— REQUIRED WORK —
Whatever lies between the line that holds "Click the Upgrade! icon" and the final line of the records below, both included, should be repeated exactly; leave out the pictures and add nothing.

======== DATA FOR THE TASK ========

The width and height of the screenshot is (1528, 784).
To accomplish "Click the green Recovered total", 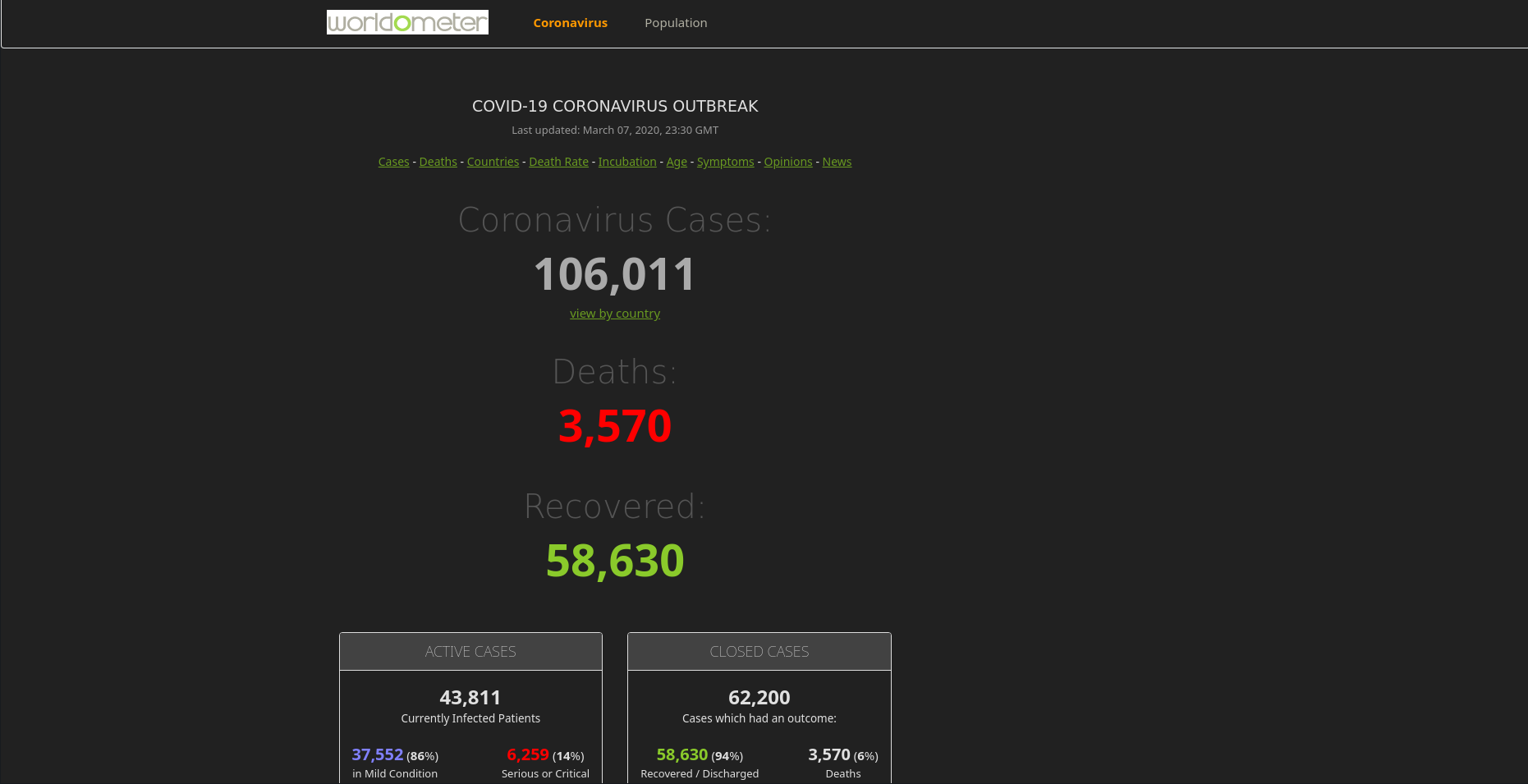I will pos(614,560).
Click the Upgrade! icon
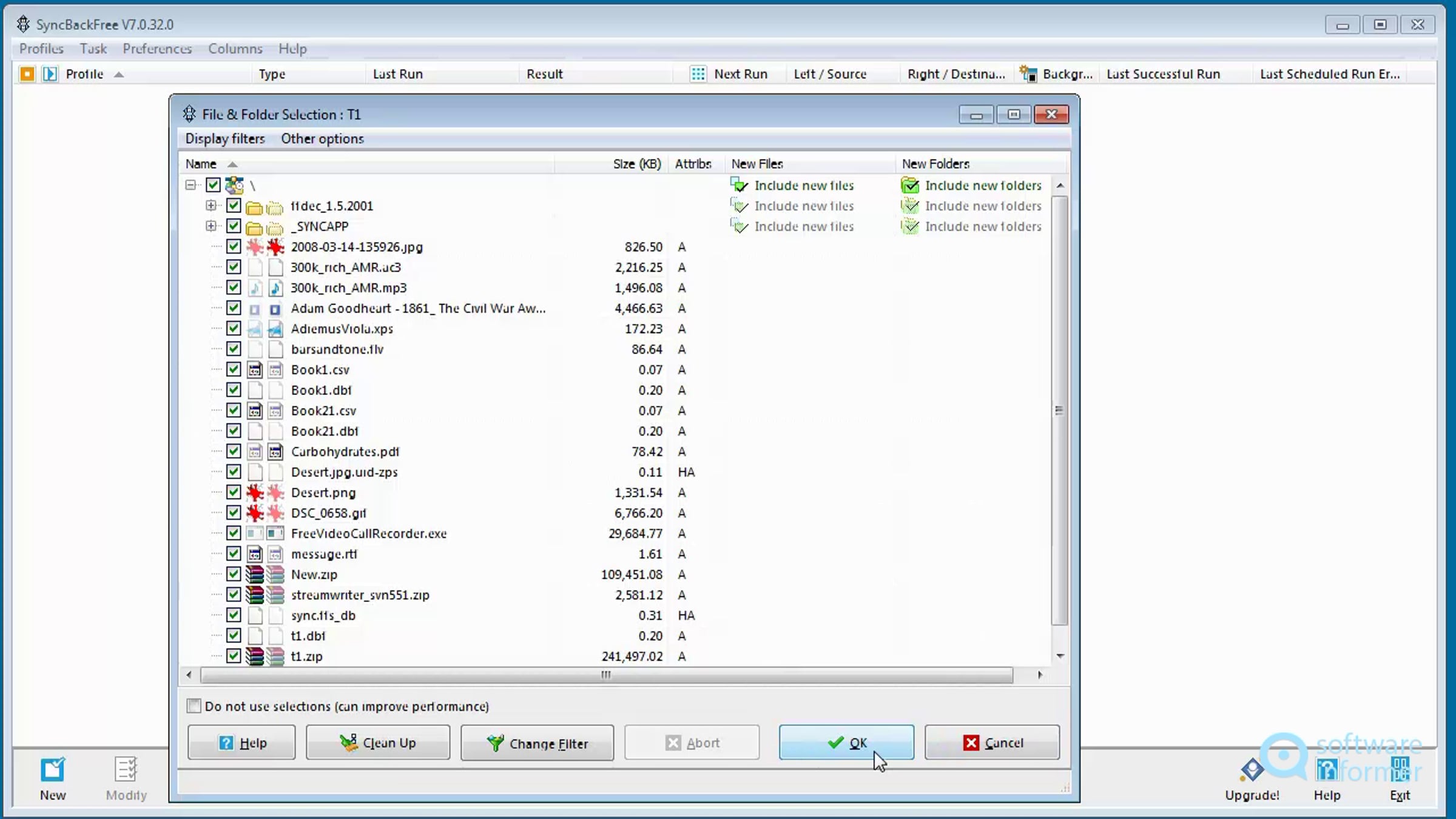The width and height of the screenshot is (1456, 819). click(x=1252, y=770)
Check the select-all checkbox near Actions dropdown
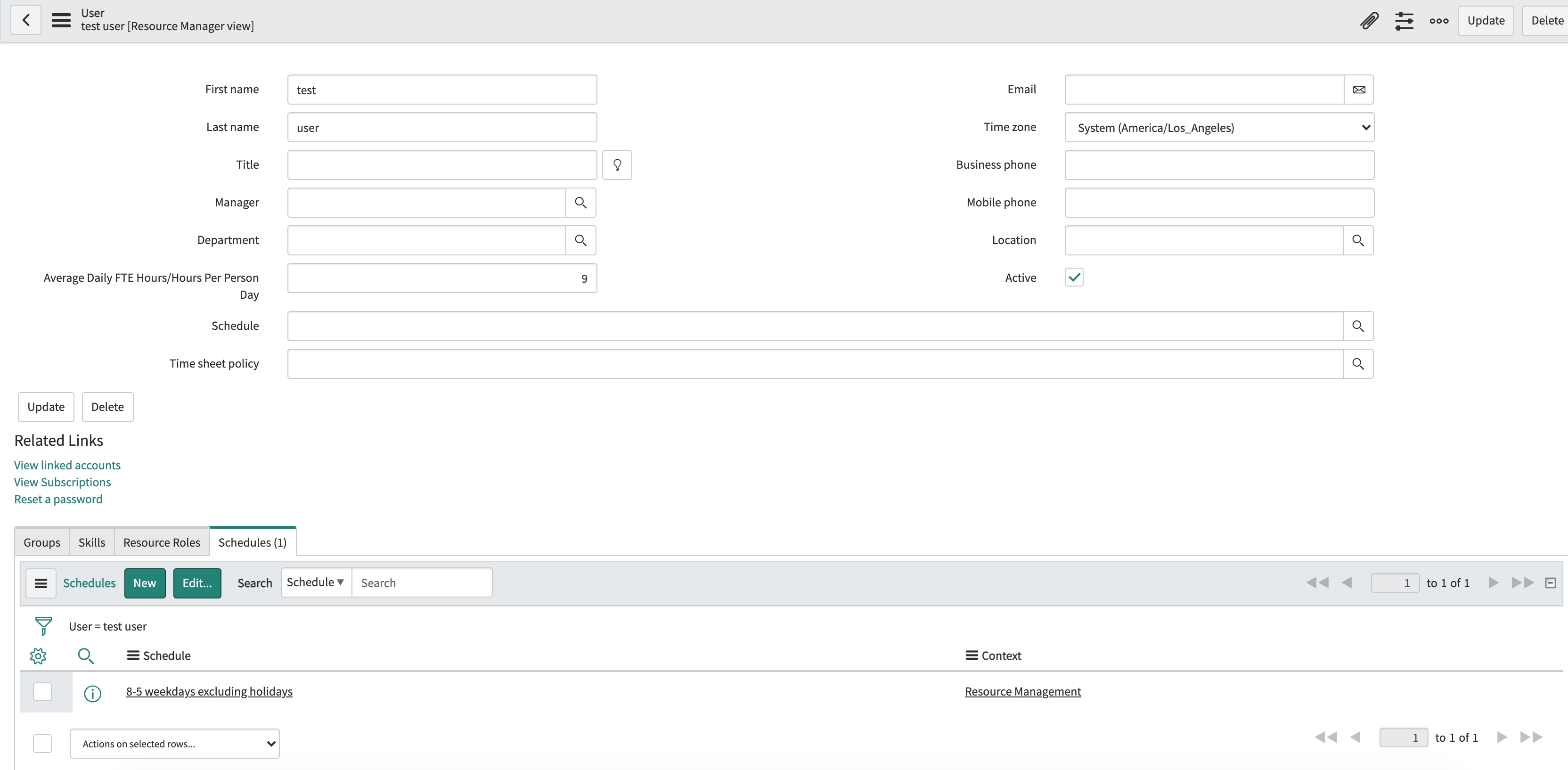Viewport: 1568px width, 770px height. [42, 743]
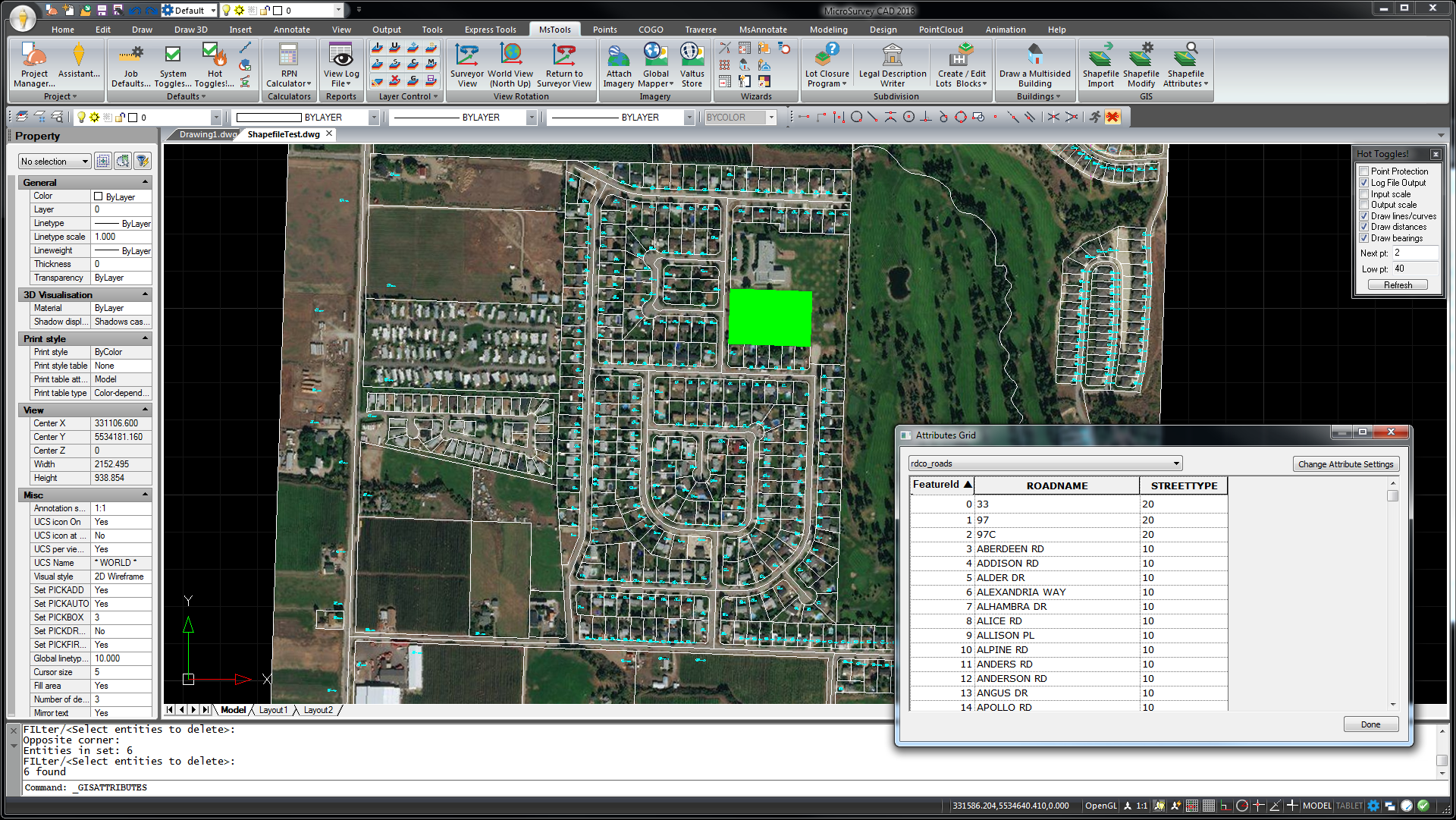Open the Drawing1.dwg tab

(202, 134)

========

— TASK RESULT —
Click the Upgrade! icon
The width and height of the screenshot is (1456, 819). click(x=1252, y=770)
Check the select-all checkbox near Actions dropdown
Viewport: 1568px width, 770px height. [42, 743]
Open the Drawing1.dwg tab

(202, 134)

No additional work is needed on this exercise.